Added VAT loss.

otiliastr · otiliastr · commit 340dcd7eb0fd · 2019-10-04T15:27:22.000-04:00
diff --git a/neural_structured_learning/research/gam/experiments/run_train_gam_graph.py b/neural_structured_learning/research/gam/experiments/run_train_gam_graph.py
@@ -220,6 +220,12 @@
     'num_pairs_reg', 128,
     'Number of pairs of nodes to use in the agreement loss term of the '
     'classification model.')
+flags.DEFINE_float(
+    'reg_weight_vat', 0.0,
+    'Regularization weight for the virtual adversarial training (VAT) loss.')
+flags.DEFINE_bool(
+    'use_ent_min', False,
+    'A boolean specifying whether to add entropy minimization to VAT.')
 flags.DEFINE_string(
     'aggregation_agr_inputs', 'dist',
     'Operation to apply on the pair of nodes in the agreement model. '
@@ -407,6 +413,8 @@ def main(argv):
       reg_weight_lu=FLAGS.reg_weight_lu,
       reg_weight_uu=FLAGS.reg_weight_uu,
       num_pairs_reg=FLAGS.num_pairs_reg,
+      reg_weight_vat=FLAGS.reg_weight_vat,
+      use_ent_min=FLAGS.use_ent_min,
       penalize_neg_agr=FLAGS.penalize_neg_agr,
       use_l2_cls=FLAGS.use_l2_cls,
       first_iter_original=FLAGS.first_iter_original,
diff --git a/neural_structured_learning/research/gam/trainer/adversarial.py b/neural_structured_learning/research/gam/trainer/adversarial.py
@@ -0,0 +1,102 @@
+import tensorflow as tf
+
+epsilon = 5
+num_power_iterations = 1
+xi = 1e-6
+scale_r = False
+
+
+def kl_divergence_with_logit(q_logit, p_logit):
+    q = tf.nn.softmax(q_logit)
+    qlogq = -tf.nn.softmax_cross_entropy_with_logits_v2(
+        labels=q, logits=q_logit)
+    qlogp = -tf.nn.softmax_cross_entropy_with_logits_v2(
+        labels=q, logits=p_logit)
+    return qlogq - qlogp
+
+
+def get_normalized_vector(d):
+    d /= (1e-12 + tf.reduce_max(tf.abs(d), keep_dims=True))

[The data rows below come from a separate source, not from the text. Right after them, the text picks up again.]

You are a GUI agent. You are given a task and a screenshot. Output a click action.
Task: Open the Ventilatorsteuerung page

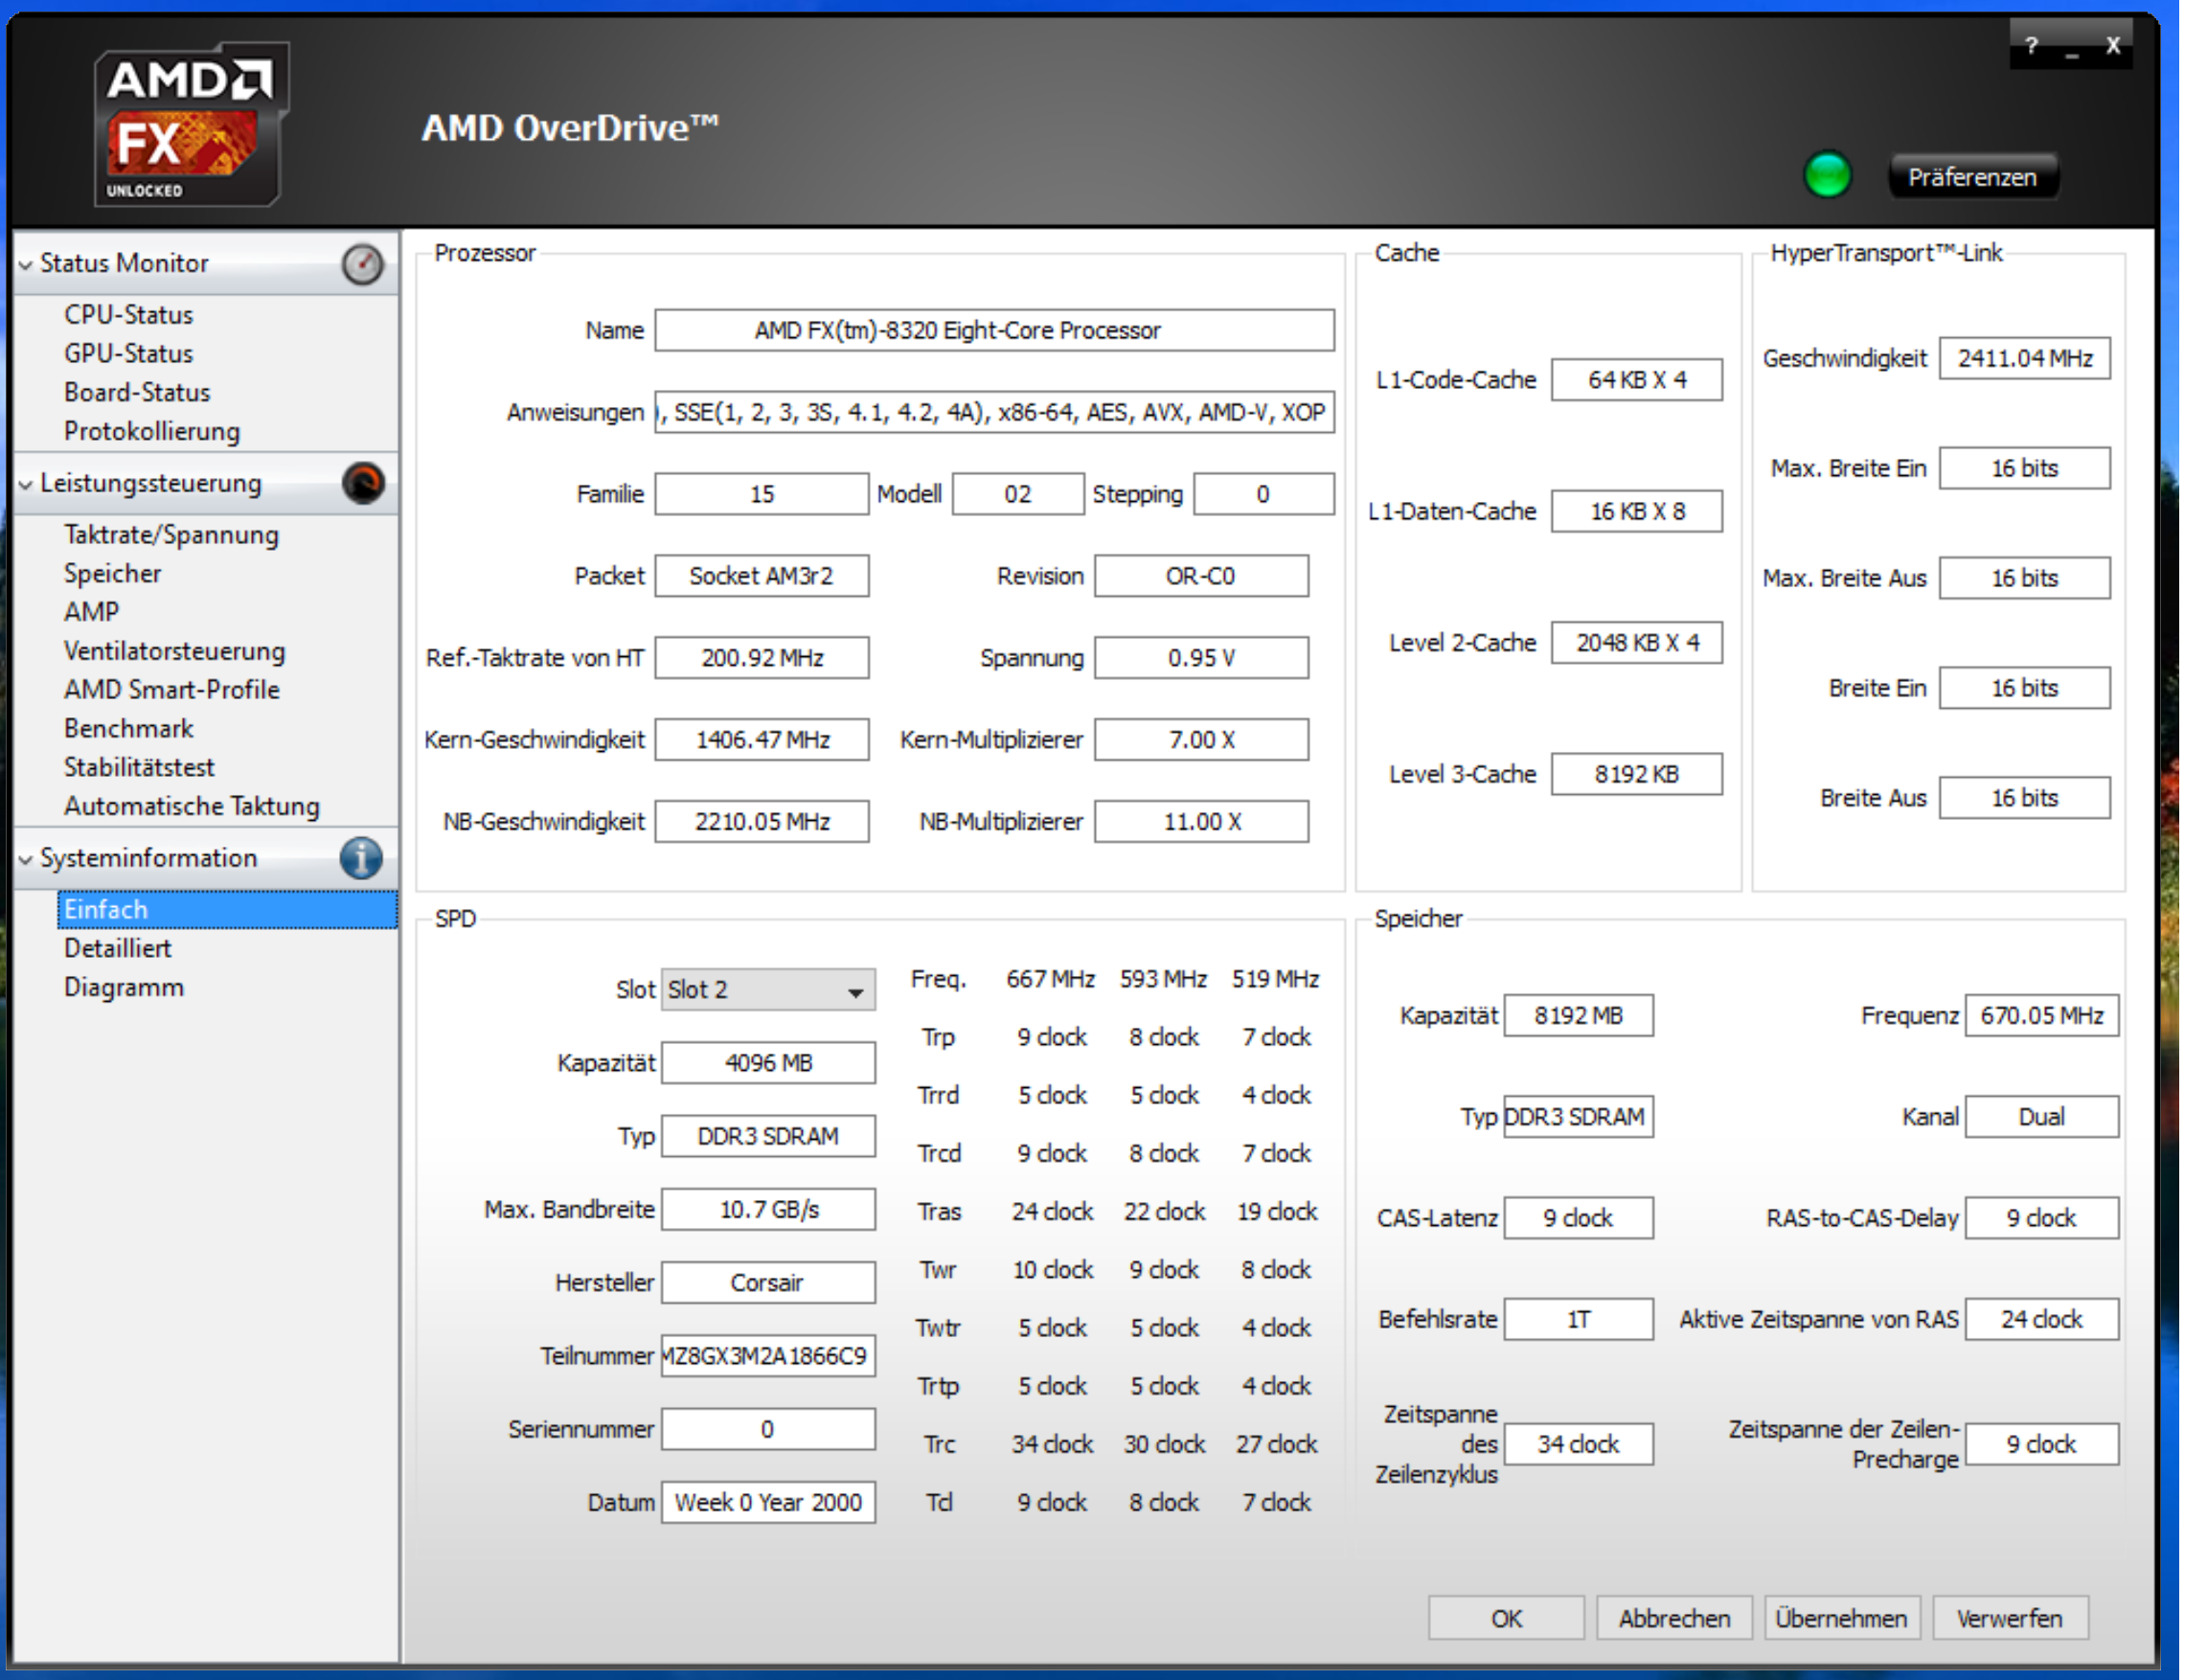click(x=174, y=652)

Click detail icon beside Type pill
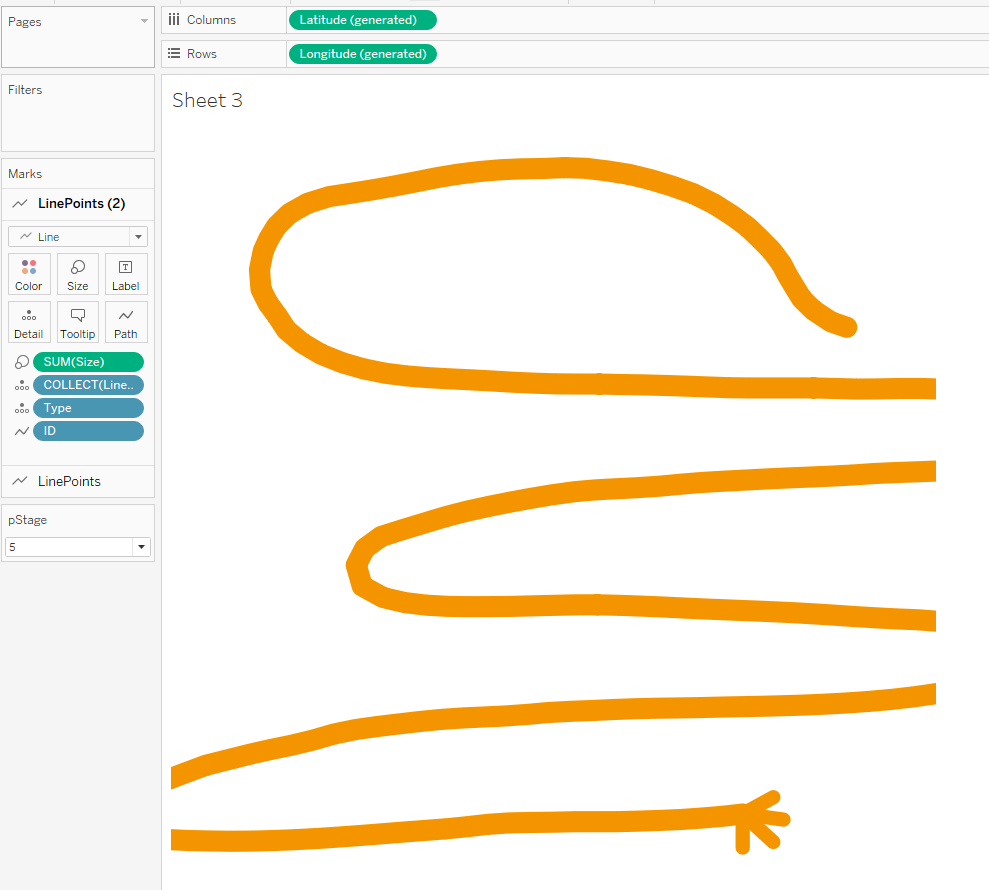coord(22,408)
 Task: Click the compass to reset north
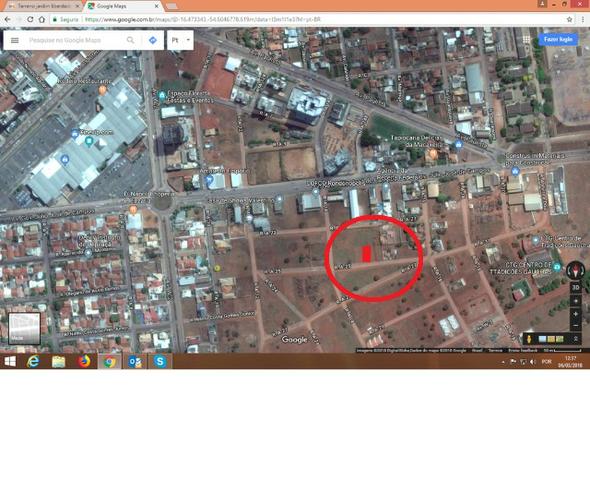[576, 270]
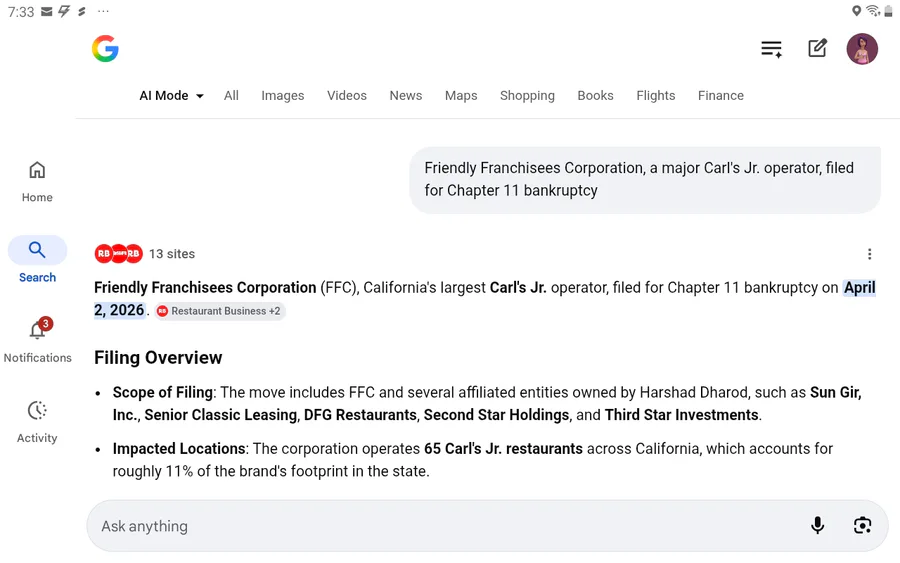This screenshot has height=563, width=900.
Task: Select the Finance tab
Action: (x=720, y=96)
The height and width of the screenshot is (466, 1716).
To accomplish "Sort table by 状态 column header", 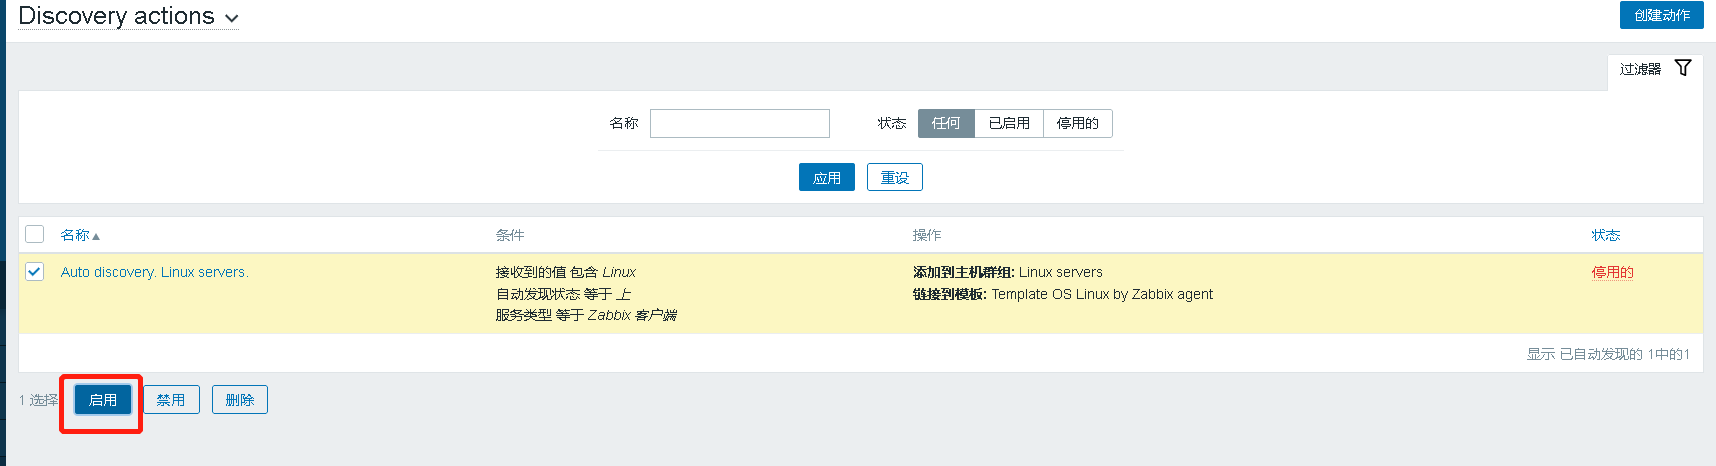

+    d /= tf.sqrt(1e-6 + tf.reduce_sum(tf.pow(d, 2.0), keep_dims=True))
+    return d
+
+
+def get_normalizing_constant(d):
+    c = 1e-12 + tf.reduce_max(tf.abs(d), keep_dims=True)
+    c *= tf.sqrt(1e-6 + tf.reduce_sum(tf.pow(d, 2.0), keep_dims=True))
+    return c
+
+
+def get_loss_vat(inputs, predictions, is_train, model, predictions_var_scope):
+    r_vadv = generate_virtual_adversarial_perturbation(
+        inputs, predictions, model, predictions_var_scope, is_train=is_train)
+    predictions = tf.stop_gradient(predictions)
+    logit_p = predictions
+    new_inputs = tf.add(inputs, r_vadv)
+    with tf.variable_scope(
+        predictions_var_scope,  auxiliary_name_scope=False, reuse=True):
+        encoding_m, _, _ = model.get_encoding_and_params(
+            inputs=new_inputs,
+            is_train=is_train,
+            update_batch_stats=False)
+        logit_m, _, _ = model.get_predictions_and_params(
+            encoding=encoding_m,
+            is_train=is_train)
+    loss = kl_divergence_with_logit(logit_p, logit_m)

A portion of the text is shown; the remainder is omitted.